Une vidéo largement relayée sur les réseaux sociaux a suscité de vives réactions : on y voit l’ambassadeur du Maroc au Sénégal, Hassan Naciri, momentanément retenu par des agents de sécurité à l’entrée de la cour de la Grande Mosquée de Dakar lors de la prière de l’Aïd al-Fitr. Certains internautes y ont vu un incident diplomatique. Mais les faits, replacés dans leur contexte, racontent une tout autre histoire.

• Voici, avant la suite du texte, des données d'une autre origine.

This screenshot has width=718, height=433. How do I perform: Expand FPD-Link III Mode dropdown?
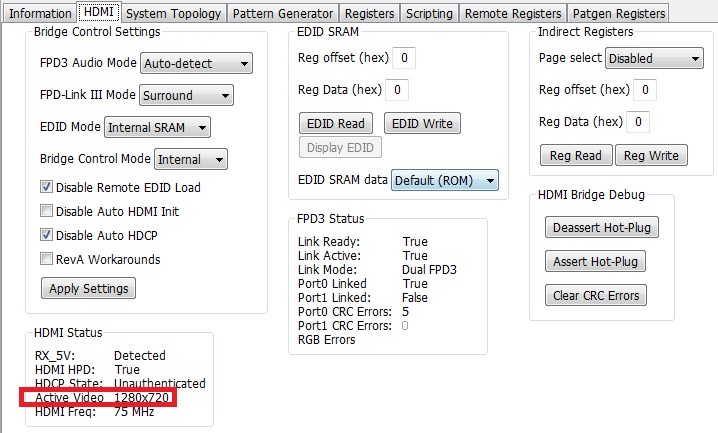pyautogui.click(x=186, y=96)
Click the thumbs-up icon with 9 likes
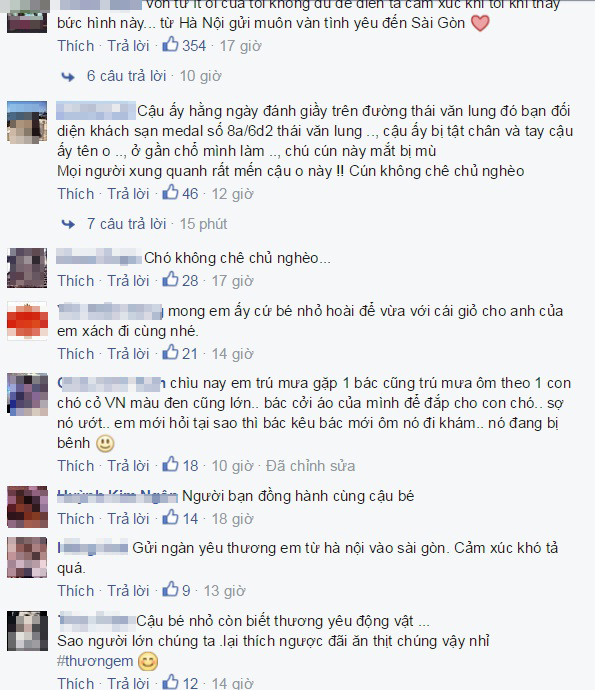 pyautogui.click(x=170, y=589)
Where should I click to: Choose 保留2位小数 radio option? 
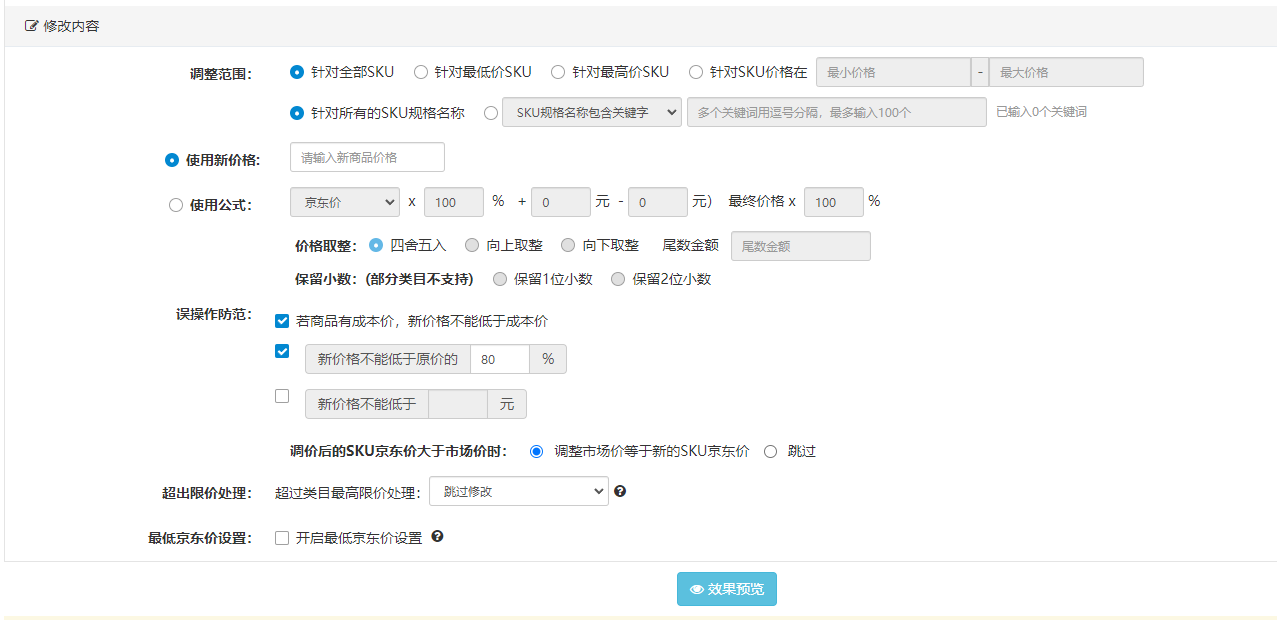pyautogui.click(x=618, y=279)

M. Pape Alé Niang est le DG de la Radio Télévision Sénégalaise https://t.co/gygWft7Avr
— Le Maroc au Sénégal 🇸🇳 🇲🇦 (@MoroccoInSEN) March 21, 2026
Face à la montée des spéculations, le Directeur général de la Radio Télévision Sénégalaise (RTS), M. Pape Alé Niang, a publié un démenti formel, précisant que l’ambassadeur du Maroc n’a jamais été empêché d’accéder à la prière.
Ce démenti a ensuite été republié sur la page Facebook de l’ambassade du Maroc à Dakar, afin de couper court aux rumeurs.
Hassan Naciri a même dirigé la délégation du corps diplomatique présente à la Grande Mosquée, conformément aux usages protocolaires.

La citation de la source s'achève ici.